Rêveries solitaires autour d’un genre, d’un homme : John Lee Hooker. Les entrelacements salvateurs entre une douleur, une voix, une liberté à gagner et une guitare. That’s the Blues, Baby !
Il n’y a rien. Ou presque rien.
Une guitare.
Une guitare rugueuse, balafrée. Comme le prolongement de l’âme. L’âme perdue du Mississippi enfermée dans cette caisse de bois, bourdonnante, grésillante. Prisonnière derrière ces six cordes comme derrière les barreaux d’une cellule.
Cette âme qu’il faut libérer, laisser sortir de sa cage de bois par tout les moyens. L’urgence d’un peuple à évacuer la peur et la honte; cracher son émancipation à la face du monde.

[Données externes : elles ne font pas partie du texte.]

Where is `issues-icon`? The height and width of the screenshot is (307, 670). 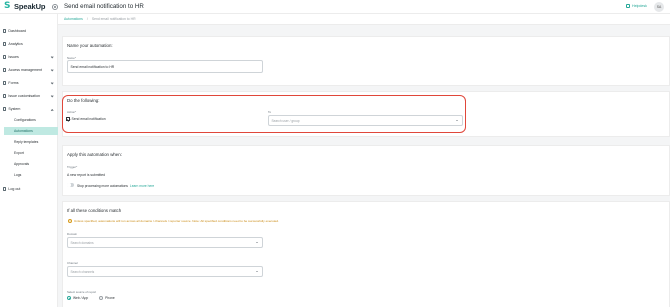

Ouvrir les portes de la prison et laisser s’échapper l’étincelle qui rallumera l’espoir, qui redonnera la vie au peuple esclave. Permettre à cette respiration qu’est le Blues, enchaîné dans les yeux baissés de la nation Noire, de ranimer un futur désespéré.
Une guitare moteur de l’affranchissement lorsque l’âme prisonnière s’en est enfuie, lorsqu’elle a repris sa place au fond des yeux du Bluesman. La guitare comme échappatoire, comme moyen d’exister, comme arme pour résister.
Une voix.
Un torrent charriant ses cailloux, dégringolant avec fracas dans le calme de la plaine. Quelque chose d’éternel et d’inexorable.

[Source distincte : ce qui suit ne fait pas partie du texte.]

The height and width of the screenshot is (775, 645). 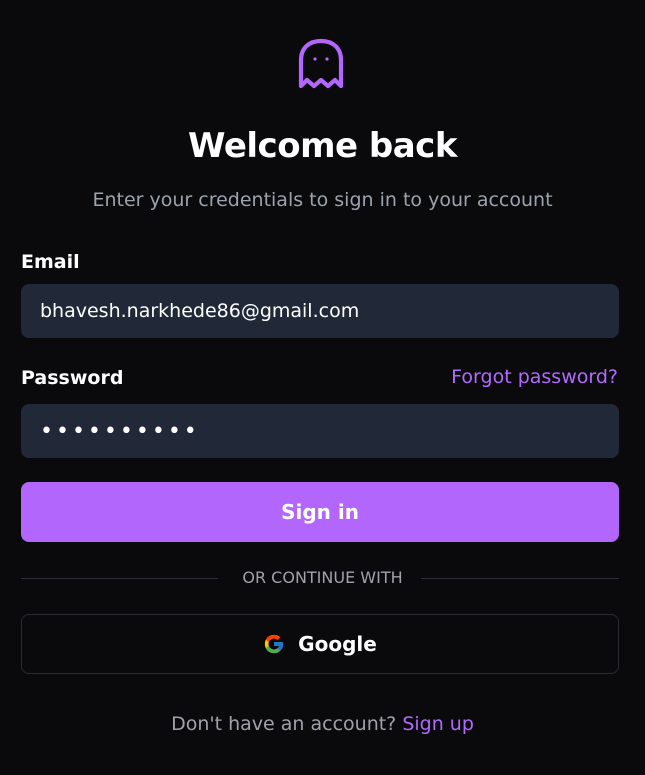 What do you see at coordinates (50, 262) in the screenshot?
I see `email-label: Email` at bounding box center [50, 262].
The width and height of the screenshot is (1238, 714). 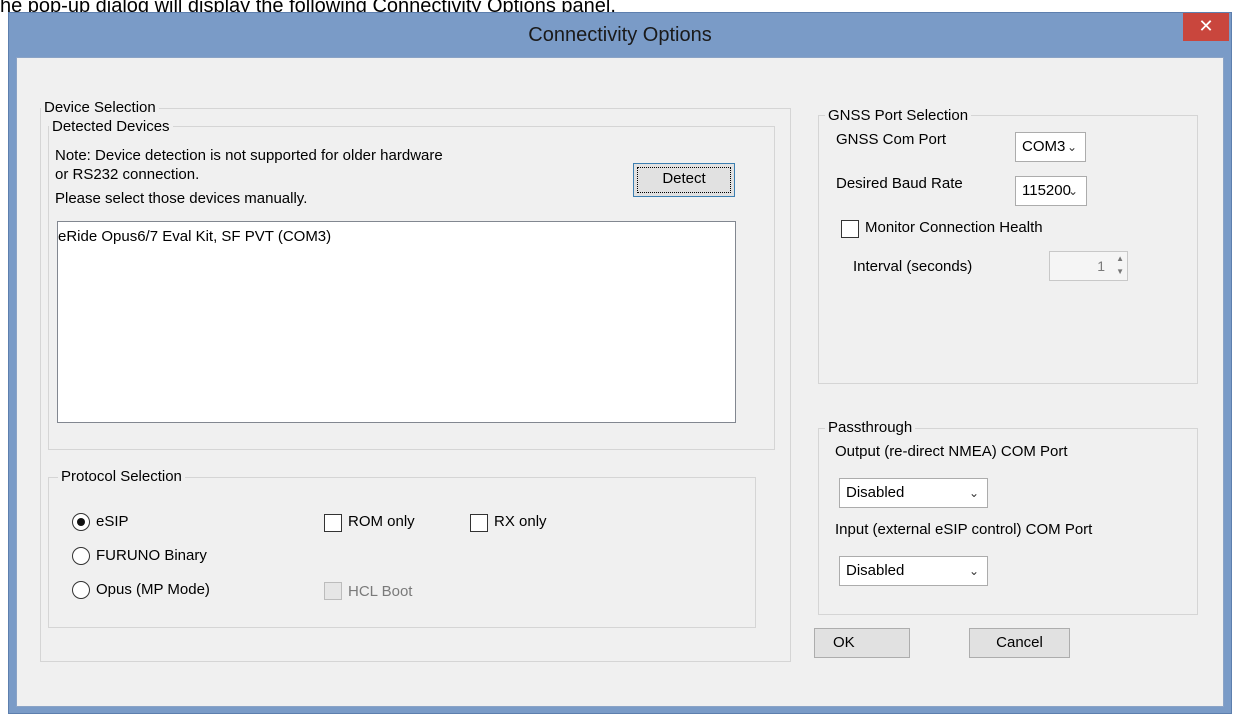 I want to click on rx-only-checkbox, so click(x=479, y=523).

Un éclat de rire dans une vallée de larmes. Une voix comme un habit usé, le costume élimé de la Soul tout juste libérée de sa prison. Le manteau humble et magnifique qui habille cette âme encore fragile, qui la protège dorénavant de l’extérieur, qui lui tient chaud.
Cette voix naissante, toute neuve et pourtant déjà si abîmée. Cette voix profonde qui vient s’insinuer sous ta peau, qui vient réchauffer ta carcasse comme un vieux whisky.

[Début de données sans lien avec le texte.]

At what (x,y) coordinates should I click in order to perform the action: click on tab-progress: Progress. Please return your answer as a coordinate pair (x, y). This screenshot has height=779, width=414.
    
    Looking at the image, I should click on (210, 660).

Puis vient le jour où le bois se mêle à la chair, où l’âme se pose sur la voix. Cette sorcellerie, cette magie Noire qui fait parler le bois, qui rend l’âme enfin visible aux yeux de tous.
L’alchimie improbable qui transforme la douleur en musique, la fatalité en espérance, et le fer en or.
Une fleur sur du béton. Juste une fleur sur du béton.
Renaud ZBN
John Lee Hooker – It Serve You Right to Suffer est sorti en juin 1966 sur le label : Impulse!